Novas vítimas denunciam psicanalista por ofensas discriminatórias no DF

Suspeito de ter ofendido com termos racistas a funcionária Marina Serafim dos Reis, de 25 anos, após não ser atendido preferencialmente em um cinema, em Brasília, no último dia 29 de abril, o psicanalista Heverton Campos Menezes, de 62 anos, recebeu outras duas denúncias por crimes semelhantes, em depoimentos anônimos exibidos pela TV Globo, neste domingo. 

De acordo com a emissora, foram abertos pelo menos 5 inquéritos de injúria contra o doutor nos últimos 18 dias, e os novos casos devem ser encaminhados nesta segunda-feira. Procurado pela reportagem, Menezes concordou em agendar uma entrevista, mas não respondeu aos contatos posteriores.

A primeira das novas denúncias se refere a um episódio que teria acontecido em um restaurante. Menezes teria insultado os garçons do estabelecimento ao dizer que todos eram nordestinos doentes que deveriam morrer e que deveria ser feito com os nordestinos o mesmo que Hitler fez contra os judeus. 
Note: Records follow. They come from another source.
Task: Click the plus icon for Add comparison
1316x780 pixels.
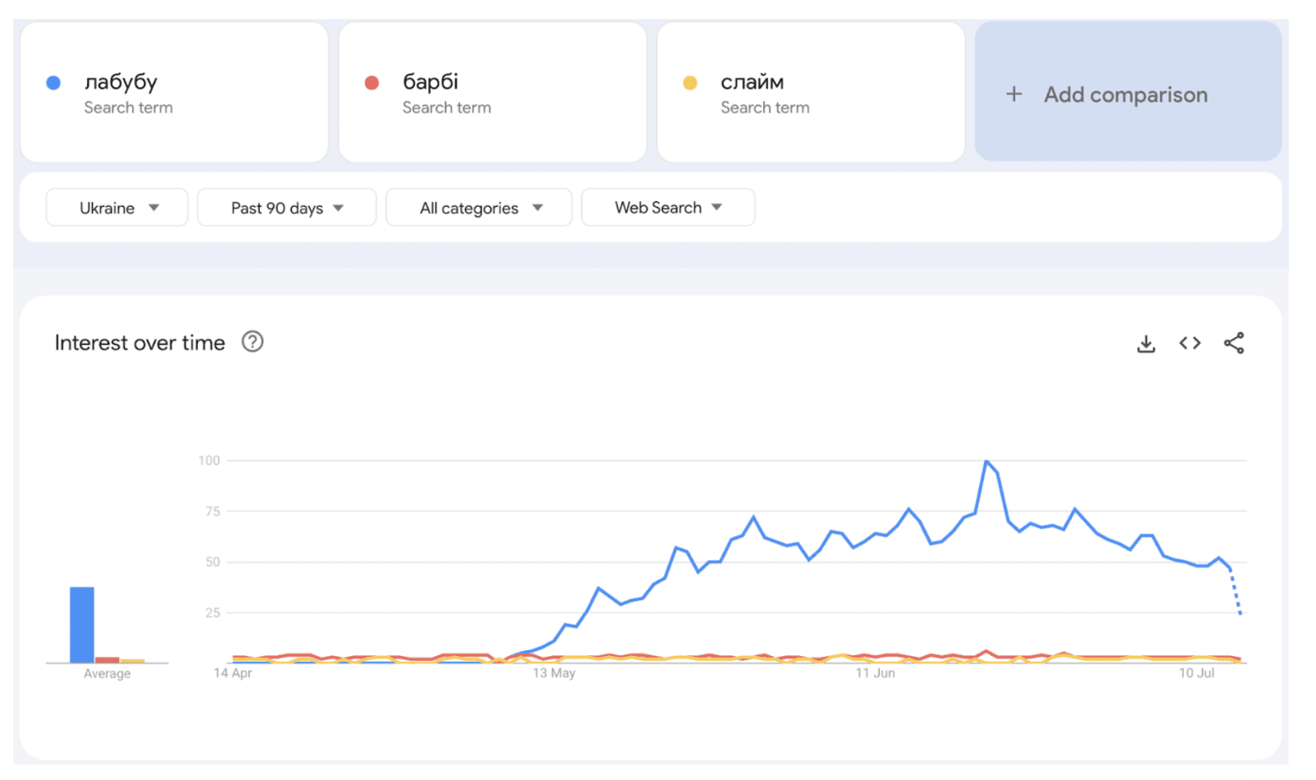Action: point(1014,94)
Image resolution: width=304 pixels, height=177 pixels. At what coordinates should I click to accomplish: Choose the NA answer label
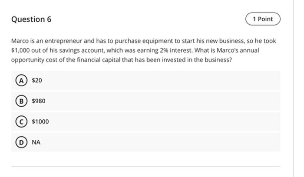coord(36,142)
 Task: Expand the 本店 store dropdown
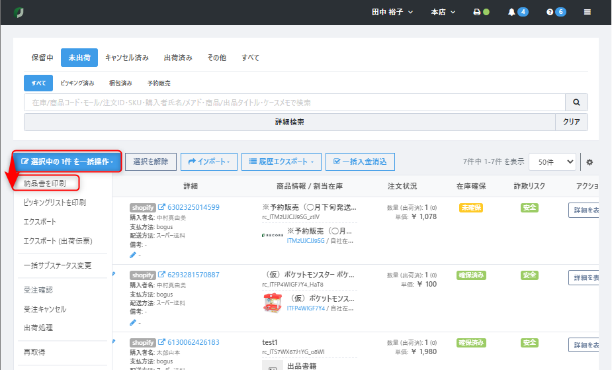pos(441,12)

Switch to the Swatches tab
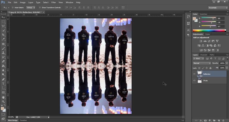point(203,14)
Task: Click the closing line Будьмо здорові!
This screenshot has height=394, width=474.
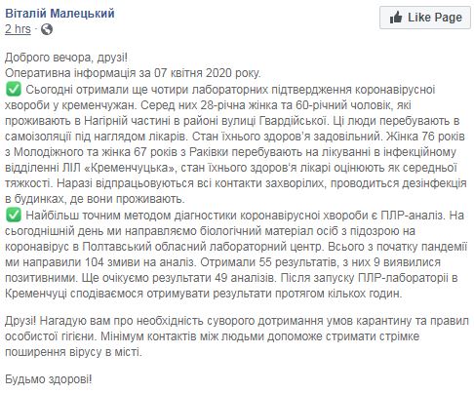Action: [x=49, y=379]
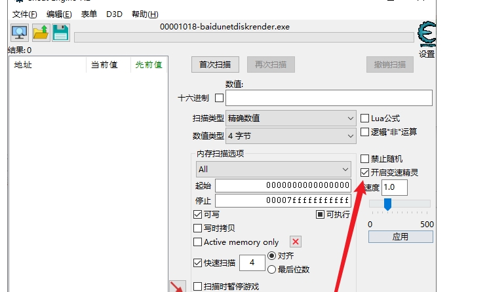Select the 最后位数 radio button
The image size is (489, 292).
click(272, 269)
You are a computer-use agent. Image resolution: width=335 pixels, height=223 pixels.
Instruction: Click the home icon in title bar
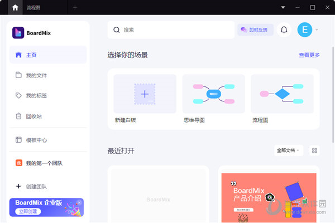click(15, 7)
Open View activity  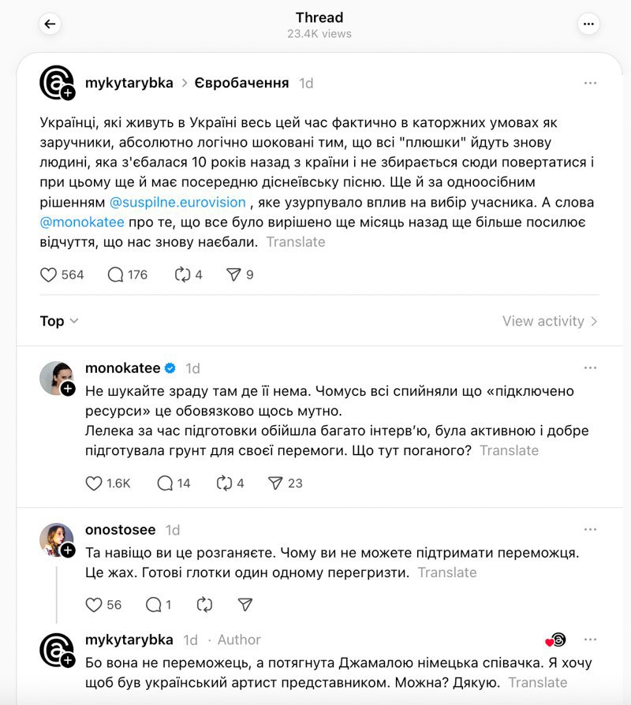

Uma das vítimas prestou queixa, mas o psicanalista não foi identificado na época como o autor do crime. Em outra ocasião, durante eleições, o médico teria proferido termos racistas contra uma eleitora negra na fila: "você está atrapalhando a fila porque isto daqui é uma republiqueta de bananas da qual você é a maior representante, sua negrinha", teria dito Menezes, de acordo com uma mesária.